= ATL & BTL Agencies =

Two styles of marketing agencies

ATL & BTL Agencies refer to two different categories of marketing agencies, especially in promotion marketing and communication.

"ATL" stands for Above The Line, meaning that the advertising is going to be deployed around a wider target audience, e.g. television (TVC), radio, or billboards. applicable when a product is directed for a broader spectrum of consumers, for example a soft drink company might contract an ATL advertising agency to develop ads targeting a broad audience.

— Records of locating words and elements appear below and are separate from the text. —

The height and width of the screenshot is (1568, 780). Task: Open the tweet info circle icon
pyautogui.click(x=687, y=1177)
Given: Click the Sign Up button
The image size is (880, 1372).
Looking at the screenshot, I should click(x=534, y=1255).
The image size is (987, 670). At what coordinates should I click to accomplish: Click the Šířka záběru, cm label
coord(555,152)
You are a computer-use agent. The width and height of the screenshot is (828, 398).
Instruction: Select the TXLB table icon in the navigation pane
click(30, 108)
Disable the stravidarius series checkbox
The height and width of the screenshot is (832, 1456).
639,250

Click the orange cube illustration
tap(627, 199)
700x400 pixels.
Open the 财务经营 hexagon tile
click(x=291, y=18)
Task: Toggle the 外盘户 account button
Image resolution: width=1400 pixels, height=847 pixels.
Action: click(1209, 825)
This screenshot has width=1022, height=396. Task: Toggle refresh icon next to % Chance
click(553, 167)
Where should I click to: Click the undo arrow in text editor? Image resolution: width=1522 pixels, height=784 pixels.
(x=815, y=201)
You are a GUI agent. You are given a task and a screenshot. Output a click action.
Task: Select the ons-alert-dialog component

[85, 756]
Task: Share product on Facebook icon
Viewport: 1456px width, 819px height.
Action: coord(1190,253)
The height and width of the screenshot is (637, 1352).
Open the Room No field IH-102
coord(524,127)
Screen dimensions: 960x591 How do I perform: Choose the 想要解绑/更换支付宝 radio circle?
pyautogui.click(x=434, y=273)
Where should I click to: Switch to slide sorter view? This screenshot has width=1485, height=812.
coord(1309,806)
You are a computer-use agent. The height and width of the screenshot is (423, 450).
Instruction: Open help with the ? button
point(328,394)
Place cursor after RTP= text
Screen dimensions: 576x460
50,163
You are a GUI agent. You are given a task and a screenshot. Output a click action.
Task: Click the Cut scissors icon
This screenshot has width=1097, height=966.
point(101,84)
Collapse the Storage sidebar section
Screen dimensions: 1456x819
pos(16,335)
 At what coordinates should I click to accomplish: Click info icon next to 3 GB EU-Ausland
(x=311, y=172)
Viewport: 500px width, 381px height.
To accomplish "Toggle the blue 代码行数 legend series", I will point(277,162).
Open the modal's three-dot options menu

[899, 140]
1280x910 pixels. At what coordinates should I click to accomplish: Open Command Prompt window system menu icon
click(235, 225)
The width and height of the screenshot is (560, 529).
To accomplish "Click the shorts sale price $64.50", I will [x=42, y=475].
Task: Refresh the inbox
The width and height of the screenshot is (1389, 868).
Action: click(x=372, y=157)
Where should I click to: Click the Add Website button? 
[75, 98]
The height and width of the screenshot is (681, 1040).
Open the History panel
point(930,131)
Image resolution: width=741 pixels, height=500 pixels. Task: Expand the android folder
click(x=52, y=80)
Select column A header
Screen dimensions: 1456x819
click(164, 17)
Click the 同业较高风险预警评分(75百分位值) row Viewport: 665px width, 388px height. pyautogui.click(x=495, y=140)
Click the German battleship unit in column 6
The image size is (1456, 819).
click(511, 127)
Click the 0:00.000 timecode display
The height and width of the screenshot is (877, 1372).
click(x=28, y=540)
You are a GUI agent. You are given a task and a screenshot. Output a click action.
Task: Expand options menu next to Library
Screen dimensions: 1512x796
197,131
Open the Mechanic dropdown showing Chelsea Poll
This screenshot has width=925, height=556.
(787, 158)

"BTL", or Below The Line, suggests that the advertising is going to target a specific group of potential consumers. BTL advertising agencies will be hired to help companies to develop ads and promotion strategies in a creative way, directed to certain groups of, using tools like direct emailing, targeted social media, or direct product demonstrations for a specific group of people, like giving away vitamin samples at the door of a famous gym.

"TTL" stands for: "Through the Line" marketing, which combines the above two methods. It involves using both ATL and BTL marketing strategies to create an integrated campaign across a number of channels.

== History ==
The term above the line and below the line were originally found in Procter & Gamble’s budgeting manual. In 1954, the consumer goods company separated its marketing spend according to the way it paid its bills. Agencies that took a commission from the media were above, while promotions and other activities that had no commission to pay were kept below.